- **WORK INSTRUCTION**:
Your copy should match the records exactly, except that no pictures appear in it.

- **DATA RECORDS**:
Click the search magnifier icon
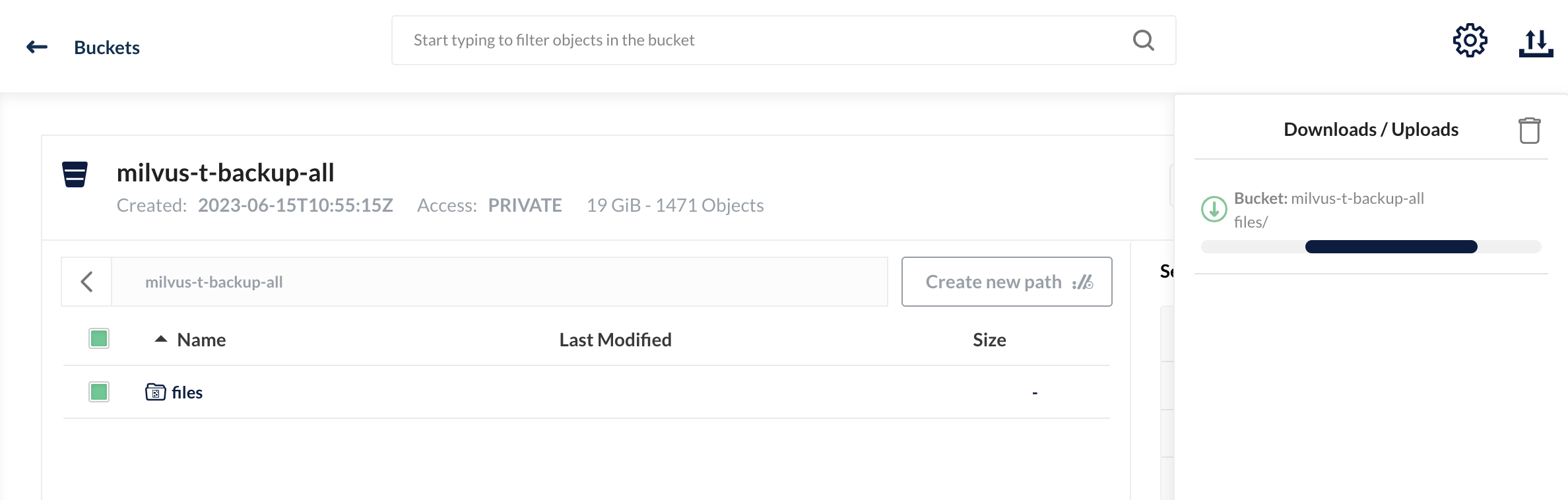This screenshot has width=1568, height=500. click(1144, 40)
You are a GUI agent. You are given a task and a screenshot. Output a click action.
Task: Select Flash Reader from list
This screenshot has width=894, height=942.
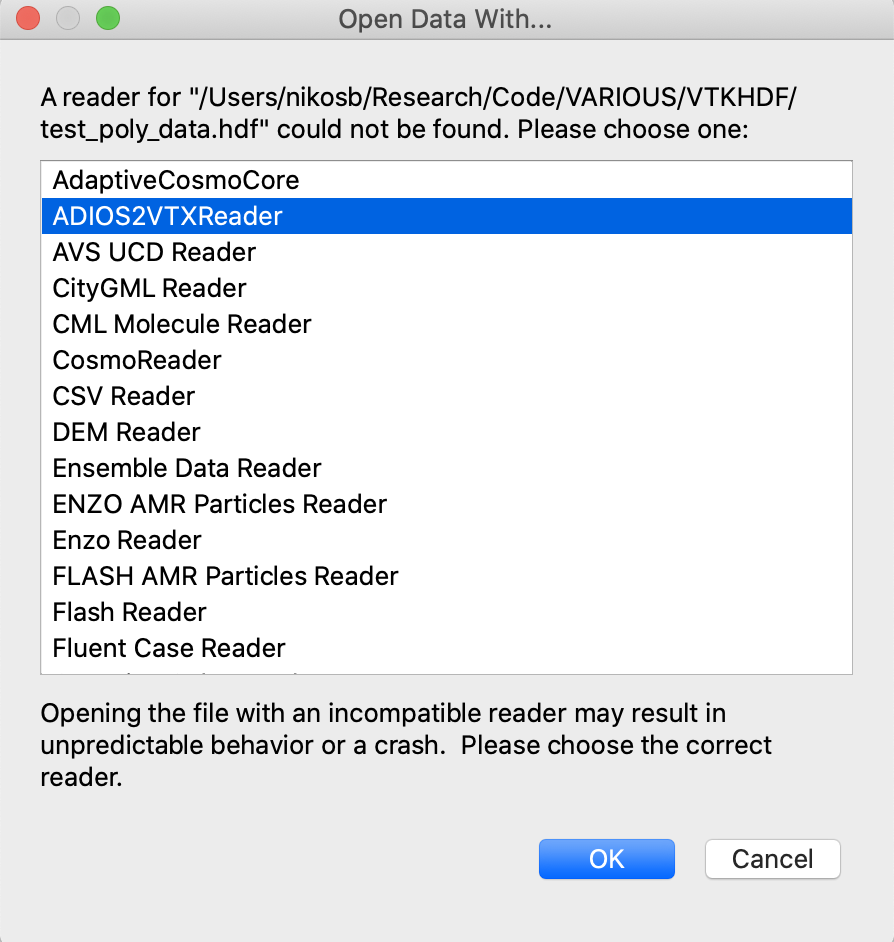click(x=130, y=612)
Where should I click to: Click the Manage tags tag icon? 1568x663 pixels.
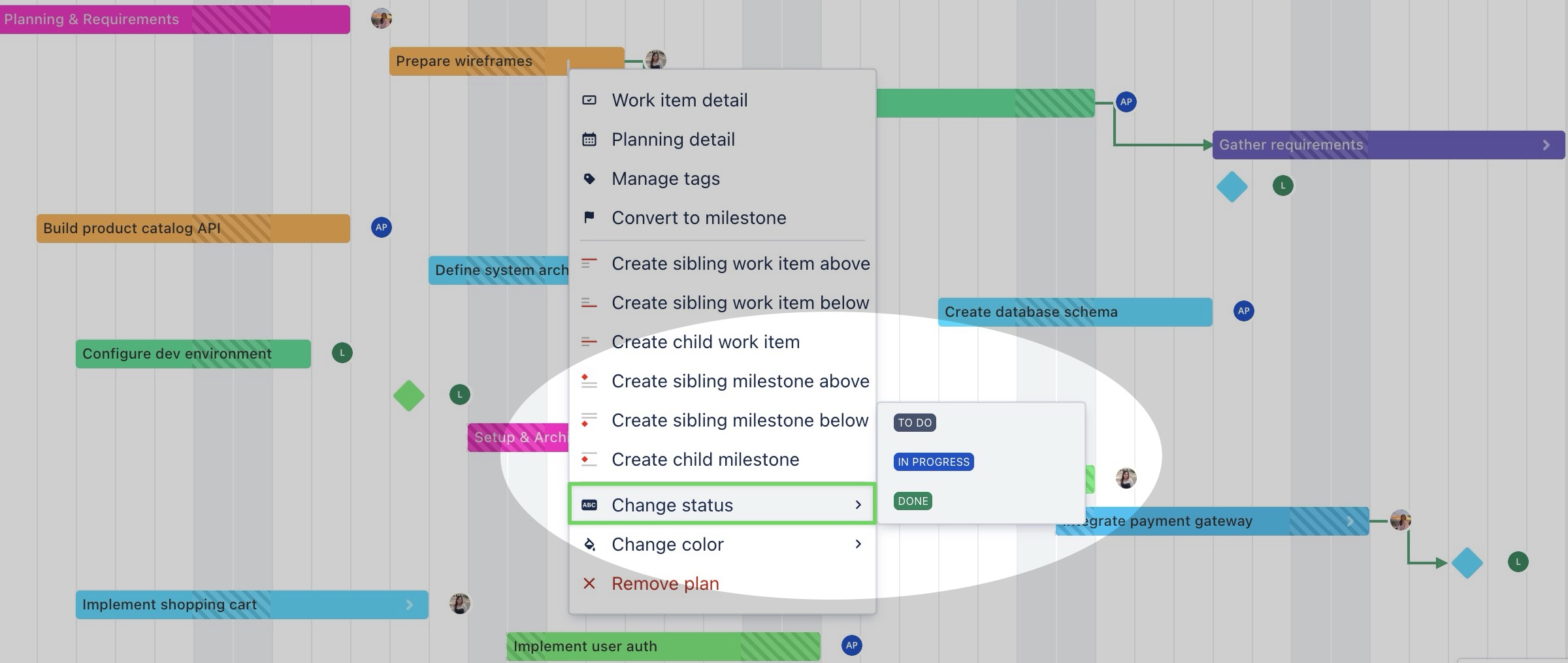(589, 178)
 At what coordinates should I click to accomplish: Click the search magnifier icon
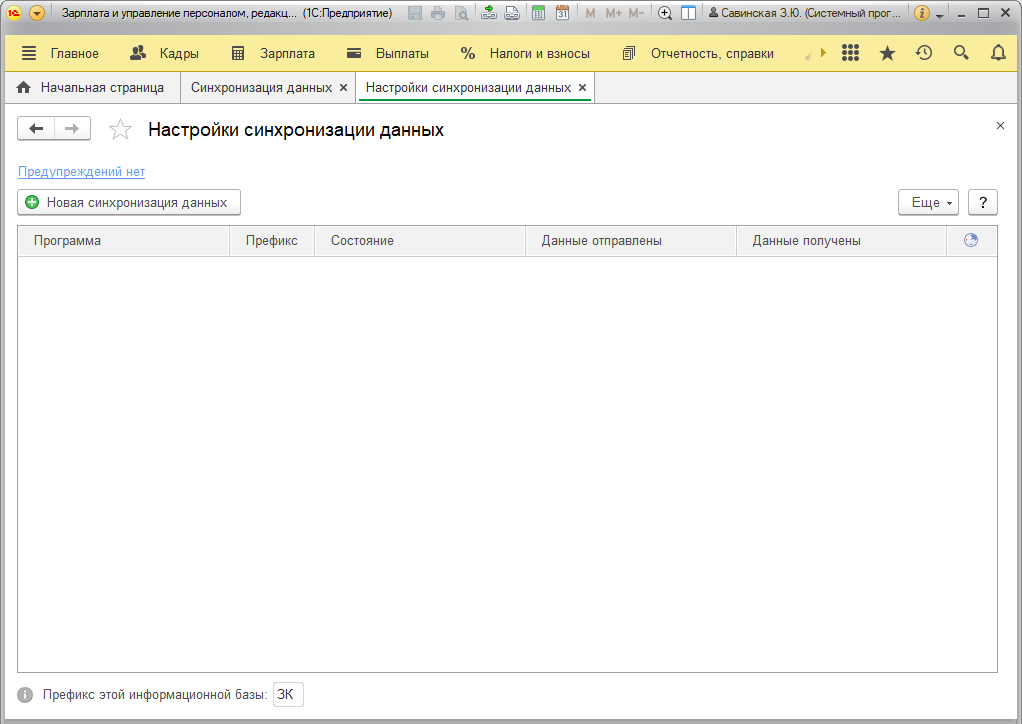click(x=961, y=53)
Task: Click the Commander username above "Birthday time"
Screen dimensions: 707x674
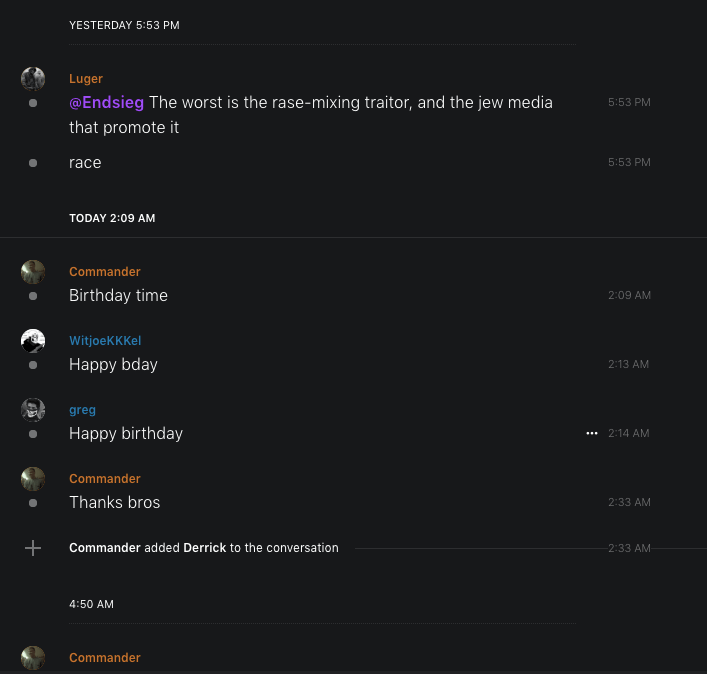Action: 105,272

- **REPLY**:
Click the search magnifier icon
This screenshot has width=1568, height=500. click(1144, 40)
You are a GUI agent. You are given a task and a screenshot. Output a click action.
Task: Select Flash Reader from list
This screenshot has width=894, height=942.
click(x=130, y=612)
Where should I click to: Click the Manage tags tag icon? 1568x663 pixels.
(589, 178)
 At what coordinates should I click to accomplish: Click the search magnifier icon
click(x=961, y=53)
Task: Click the Commander username above "Birthday time"
Screen dimensions: 707x674
Action: 105,272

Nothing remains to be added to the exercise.